Motebit

Sync

Multi-device sync, the relay server, and conflict detection.

Sync lets a single motebit span multiple devices — laptop, phone, any future surface — with the same identity, shared memory, and unified event log.

How it works

The sync engine keeps your devices in step through a simple push-pull cycle:

  1. Push — Send local events that the relay hasn't seen
  2. Pull — Receive remote events that this device hasn't seen
  3. Conflict detection — Identify events from different devices that modify the same data

Sync runs automatically on a configurable interval (default 30 seconds) and can also be triggered manually.

The relay server

The sync relay is a lightweight server that:

  • Authenticates devices using Ed25519 signed tokens (no passwords stored server-side)
  • Stores events for each motebit
  • Fans out events to connected devices in real-time via WebSocket
  • Supports batch push/pull over REST

The relay is a transport layer — it passes events between devices. It doesn't interpret, modify, or depend on the event content.

Configuration

In ~/.motebit/config.json:

{
  "sync_url": "https://relay.example.com"
}

The sync master token is stored in the OS keyring (not in the config file).

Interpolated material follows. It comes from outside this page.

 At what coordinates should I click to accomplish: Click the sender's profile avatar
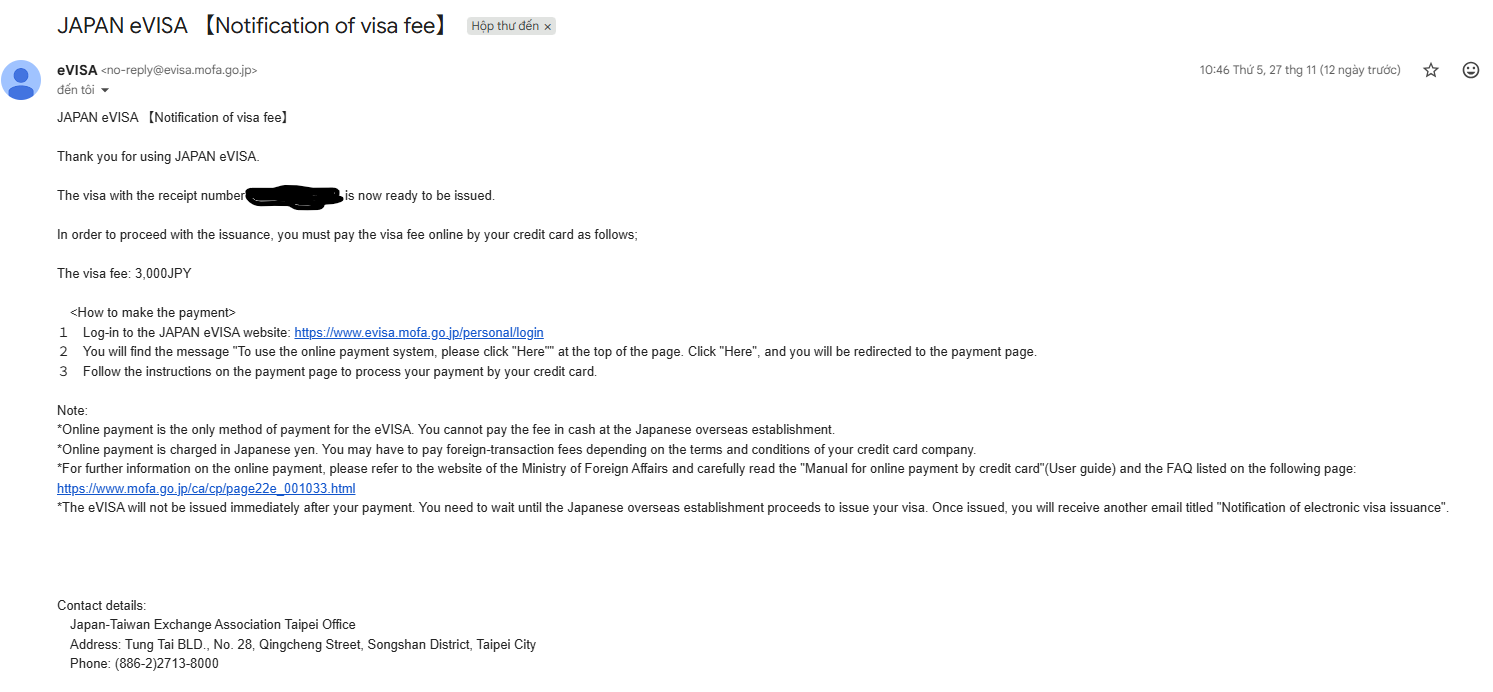[21, 80]
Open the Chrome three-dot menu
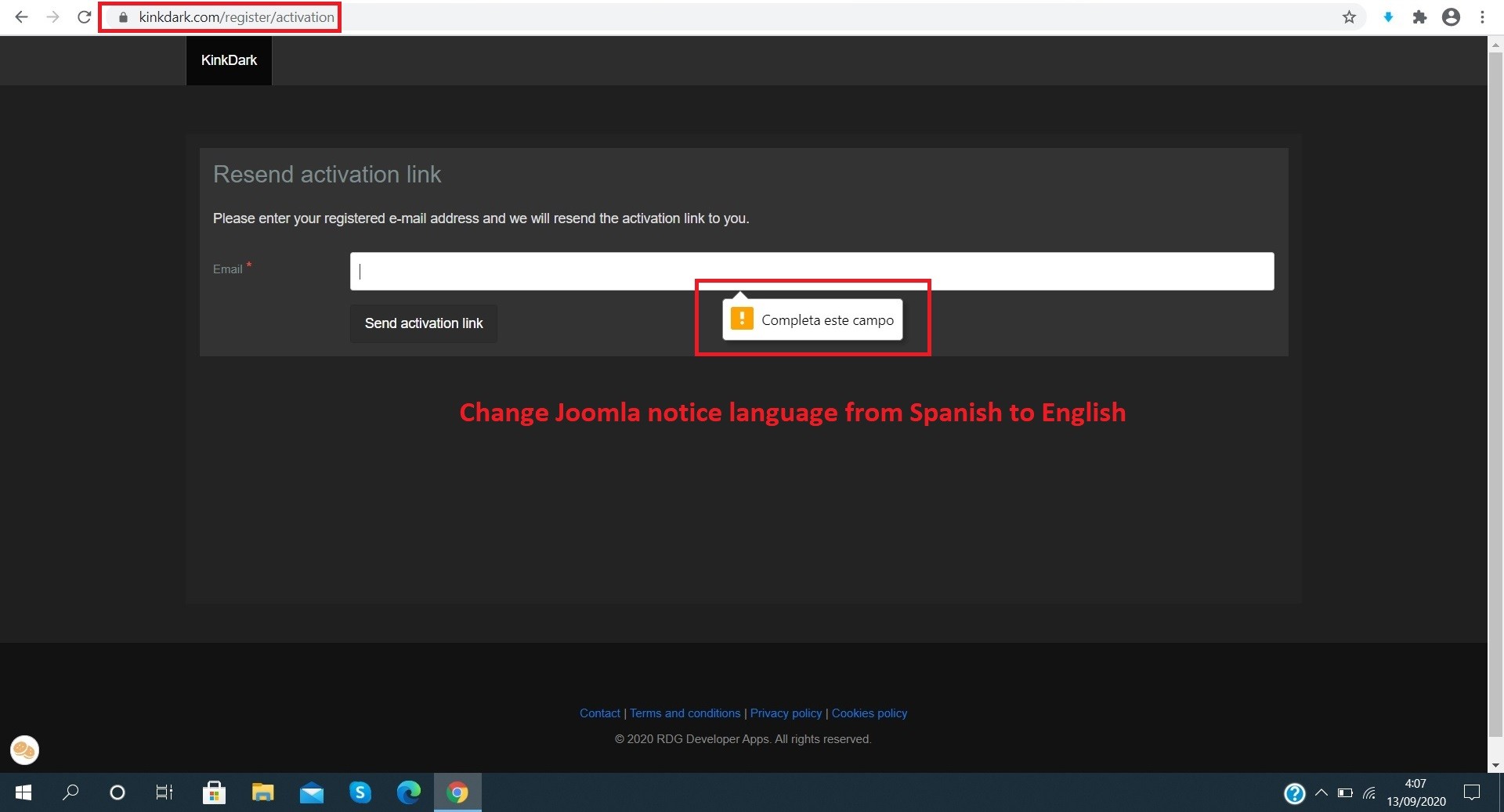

In the CLI, use /sync to trigger a manual sync cycle and see the current status.

Conflict detection

When two devices modify state simultaneously, the sync engine detects the conflict. Conflicts are recorded but not auto-resolved — the system uses version clocks to maintain a consistent ordering. Events are sorted by version clock, and the highest clock wins for state reconstruction.

This means your devices converge to the same state without requiring manual conflict resolution in normal operation.

Encrypted sync

Sync supports end-to-end encryption. When enabled, events are encrypted before leaving the device and decrypted on arrival. The relay stores only opaque ciphertext — it never sees plaintext events.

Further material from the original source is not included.